#### Supplied passage
PUBLISHER: Westminster John Knox Press (September 1999); ISBN: 0664256457
Plan B
Posted by
Tomte
|
1.3.06
Plan B: Further Thoughts on Faith, by Anne Lamott
In this short, rambling, yet entertaining book the reader is treated to an inside view of one middle-aged west coast liberal's attempt to make sense of life as a Christian, parent, Sunday school teacher, writer, and citizen under the Bush Administration.
Yes, I kid you not. A big subtext in this series of autobiographical spiritual musings is the despair that liberal types feel when the right wing is in power. I suppose anyone with strong political leanings is subject to this kind of despair. While most of the electorate are probably somewhere in the middle --with something to like and dislike about anyone who might occupy the White House-- those on either fringe fear the worst, braving the current Administration like a raging storm, hoping it will end without destroying everything in its path.
I couldn't help but think, "this must be how Christian conservatives felt during Clinton's eight years in office." As someone with a very conservative extended family, I'm constantly hearing ranting from that end of the spectrum. I can only hope that I don't rant like that myself. Lamott definitely shows that ranting isn't the sole property of one political party.

#### What is asked
1) Reproduce the part of the Plan B review that begins with the words containing "I couldn't help" and ends with "one political party.".
2) Carry on the Plan B book review, starting right after its last sentence.

#### Records provided
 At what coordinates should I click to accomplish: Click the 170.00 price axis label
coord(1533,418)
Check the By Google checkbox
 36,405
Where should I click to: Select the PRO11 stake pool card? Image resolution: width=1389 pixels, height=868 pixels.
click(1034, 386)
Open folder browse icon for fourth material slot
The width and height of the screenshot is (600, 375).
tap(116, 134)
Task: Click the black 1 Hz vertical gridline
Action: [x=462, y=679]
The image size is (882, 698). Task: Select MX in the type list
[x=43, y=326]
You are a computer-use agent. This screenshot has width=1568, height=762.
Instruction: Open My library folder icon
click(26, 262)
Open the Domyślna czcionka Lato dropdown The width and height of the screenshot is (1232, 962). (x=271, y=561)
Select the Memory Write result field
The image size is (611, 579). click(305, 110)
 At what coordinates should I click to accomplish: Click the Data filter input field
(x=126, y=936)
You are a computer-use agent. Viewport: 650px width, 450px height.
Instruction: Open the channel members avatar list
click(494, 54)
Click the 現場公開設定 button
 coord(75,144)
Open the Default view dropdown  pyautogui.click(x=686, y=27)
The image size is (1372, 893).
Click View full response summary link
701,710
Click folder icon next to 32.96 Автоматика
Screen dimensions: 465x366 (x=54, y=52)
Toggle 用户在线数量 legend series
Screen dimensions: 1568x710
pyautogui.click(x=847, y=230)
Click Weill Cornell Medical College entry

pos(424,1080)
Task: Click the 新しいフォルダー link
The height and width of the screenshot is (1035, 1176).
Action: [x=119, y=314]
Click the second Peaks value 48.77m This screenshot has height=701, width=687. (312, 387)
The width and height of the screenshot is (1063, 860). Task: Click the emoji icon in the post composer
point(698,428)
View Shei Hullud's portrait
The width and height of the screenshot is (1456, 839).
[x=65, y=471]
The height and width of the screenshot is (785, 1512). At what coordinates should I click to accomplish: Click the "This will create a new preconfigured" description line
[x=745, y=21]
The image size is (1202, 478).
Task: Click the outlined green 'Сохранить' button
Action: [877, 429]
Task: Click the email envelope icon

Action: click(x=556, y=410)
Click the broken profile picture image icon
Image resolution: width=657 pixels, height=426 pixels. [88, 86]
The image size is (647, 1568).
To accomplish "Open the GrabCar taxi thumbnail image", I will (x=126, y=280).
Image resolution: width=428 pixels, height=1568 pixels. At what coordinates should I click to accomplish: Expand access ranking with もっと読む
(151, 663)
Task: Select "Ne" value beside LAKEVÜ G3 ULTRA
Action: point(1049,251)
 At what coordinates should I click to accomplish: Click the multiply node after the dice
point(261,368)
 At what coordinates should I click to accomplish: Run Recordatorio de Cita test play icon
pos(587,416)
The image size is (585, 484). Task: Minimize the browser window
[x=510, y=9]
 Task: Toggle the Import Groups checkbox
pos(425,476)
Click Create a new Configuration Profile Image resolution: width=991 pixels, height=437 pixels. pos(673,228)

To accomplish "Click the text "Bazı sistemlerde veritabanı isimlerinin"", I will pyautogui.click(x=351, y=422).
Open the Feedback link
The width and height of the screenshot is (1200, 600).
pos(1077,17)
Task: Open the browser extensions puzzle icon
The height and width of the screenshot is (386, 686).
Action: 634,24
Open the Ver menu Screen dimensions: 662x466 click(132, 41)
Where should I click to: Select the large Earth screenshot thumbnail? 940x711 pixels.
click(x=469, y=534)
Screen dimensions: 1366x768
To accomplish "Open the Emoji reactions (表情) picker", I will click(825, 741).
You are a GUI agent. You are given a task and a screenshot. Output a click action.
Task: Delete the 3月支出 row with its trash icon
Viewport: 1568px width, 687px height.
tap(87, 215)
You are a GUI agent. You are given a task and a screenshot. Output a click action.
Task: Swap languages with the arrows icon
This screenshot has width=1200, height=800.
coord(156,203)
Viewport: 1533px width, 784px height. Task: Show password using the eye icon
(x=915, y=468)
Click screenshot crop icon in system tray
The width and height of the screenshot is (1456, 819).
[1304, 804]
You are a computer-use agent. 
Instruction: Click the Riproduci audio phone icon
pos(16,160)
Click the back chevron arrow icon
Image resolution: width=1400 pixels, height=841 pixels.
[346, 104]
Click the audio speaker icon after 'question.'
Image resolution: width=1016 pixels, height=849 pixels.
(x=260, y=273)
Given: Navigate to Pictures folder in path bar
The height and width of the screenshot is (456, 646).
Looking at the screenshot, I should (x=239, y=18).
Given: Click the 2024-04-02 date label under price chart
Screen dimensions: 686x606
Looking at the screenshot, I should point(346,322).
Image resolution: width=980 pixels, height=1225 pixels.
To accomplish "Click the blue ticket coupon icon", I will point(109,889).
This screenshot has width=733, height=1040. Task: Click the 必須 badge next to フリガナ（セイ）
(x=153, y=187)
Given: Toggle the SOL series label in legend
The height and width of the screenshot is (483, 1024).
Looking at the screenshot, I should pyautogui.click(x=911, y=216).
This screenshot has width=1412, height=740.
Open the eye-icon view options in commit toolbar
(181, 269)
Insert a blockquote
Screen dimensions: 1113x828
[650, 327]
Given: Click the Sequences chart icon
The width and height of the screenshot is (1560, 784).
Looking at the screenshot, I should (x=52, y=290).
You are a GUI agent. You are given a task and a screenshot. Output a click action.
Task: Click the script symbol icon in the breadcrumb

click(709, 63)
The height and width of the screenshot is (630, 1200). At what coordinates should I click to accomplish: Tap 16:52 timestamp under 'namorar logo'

#### Per-task outputs
1)
I couldn't help but think, "this must be how Christian conservatives felt during Clinton's eight years in office." As someone with a very conservative extended family, I'm constantly hearing ranting from that end of the spectrum. I can only hope that I don't rant like that myself. Lamott definitely shows that ranting isn't the sole property of one political party.

2)
Part of me wondered, why put so much partisan politics into this book? Lamott has a lot of down-to-earth wisdom to share, wisdom gained from her own rocky experiences, wisdom that could be even be useful to certain Republicans. However any self-respecting Republican will probably toss this book after reading the first few pages of Bush bashing. Here are some nuggets of her wisdom. The tone is quirky, pithy, and down-to-earth:
". . .when you pray, you are not starting the conversation from scratch, just remembering to plug back into a conversation that's always in progress." (p. 25)
". . .if you want to change the way you feel about people, you have to change the way you treat them." (p. 143)
"This drives me crazy, that God seems to have no taste, and no standards. Yet on most days, this is what gives some of us hope." (p. 222)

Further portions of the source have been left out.